Aly was quietly sitting cross-legged next to him. She had a huge book propped in her lap and seemed oblivious to what was going on with her sister.
Catherine looked at her and asked, “What are you reading?”
“An encyclopedia.”
“Oh.” Catherine frowned. “Why?”
“I was just curious about something.”
“What?”
“Those slug things.” She looked up and grinned. “Slugs are just like you, Mom. They don’t have a mate.”
Michael choked on his coffee and tried hard not to laugh.
He had his answer. There was no man.
Catherine just sat there numbly looking like Christmas in her bright green sweater and her even brighter red face.
“It says here that they are mollusks.”
He caught Catherine’s eye and told her exactly what he had been thinking. “Not only does Aly look just like you did at that age, she is you.”
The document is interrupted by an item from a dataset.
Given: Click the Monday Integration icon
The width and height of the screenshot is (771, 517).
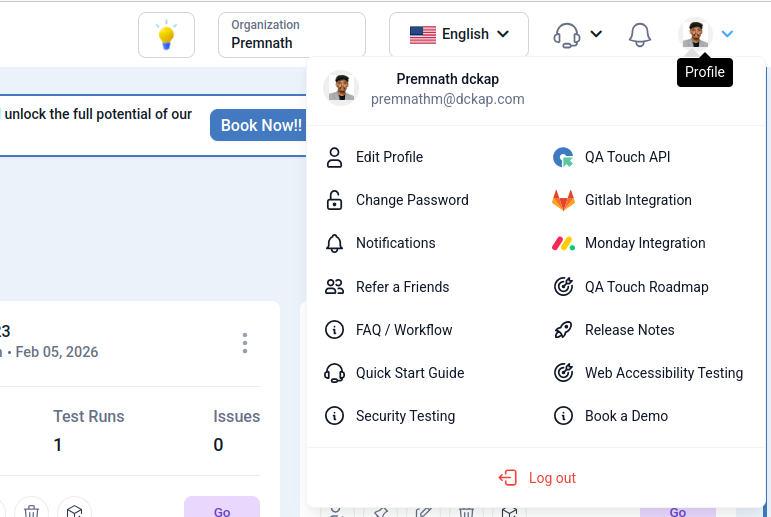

Catherine sighed and gave him a weak smile. “I know.”
Aly groaned and slammed the book shut. “Everyone says that.” Then she stopped and looked back at her mother. “Not that you aren’t pretty, Mom. It’s just weird, you know?”
“I understand, kiddo. At eleven you want your own identity, not your mother’s. I felt the same way. So did Dana.”
“And at school everyone knows I’m Dana Winslow’s younger sister. Mr. Johnson, the science teacher, even calls me Dana sometimes.”
Dana looked up then. “Do you answer him?”
“I have to. If I don’t he thinks I’m not participating.” Aly got up and trounced over to the bookcase.
There was another lapse of awkward silence.
Catherine took a sip of coffee. “So. The island hasn’t changed much, has it?” She didn’t look at him.
He should tell her now, that he had changed, that he wasn’t a handyman. He watched her and found himself staring at her hair. If she looks at me, he thought, I will tell her the truth.
She stared into her coffee cup as if she were searching inside of it for something to say.
Aly plopped back down next to him. “Mom says there’s plenty to do here. Fishing and sailing and stuff.”
Before he could answer Dana asked, “Do you have a boat?”
Michael nodded. “Yes.”
The girl brightened suddenly. “Good, then you can take us back to the mainland.”
“Dana!” Catherine looked at him then, clearly mortified. “I’m sorry. She seems to have forgotten her manners.” She paused and took a deep breath, clearly exasperated. “Dana doesn’t like it here.”
“There’s nothing to do here.”
Michael was quiet. He looked away from Catherine and into Dana’s sharp eyes. “The engine’s not running right.”
Dana looked like she didn’t believe him. “What’s wrong with it?”
Catherine groaned and buried her face in a hand, shaking her head.
But he answered her daughter. “The plugs are bad and the points need to be replaced.” He stood up then. “I should leave.”
Catherine stood up after him and followed him to the door as if she wanted to say something but didn’t know what. He could feel Dana watching them intently and figured she would have been walking in between them if she thought she could have gotten away with it.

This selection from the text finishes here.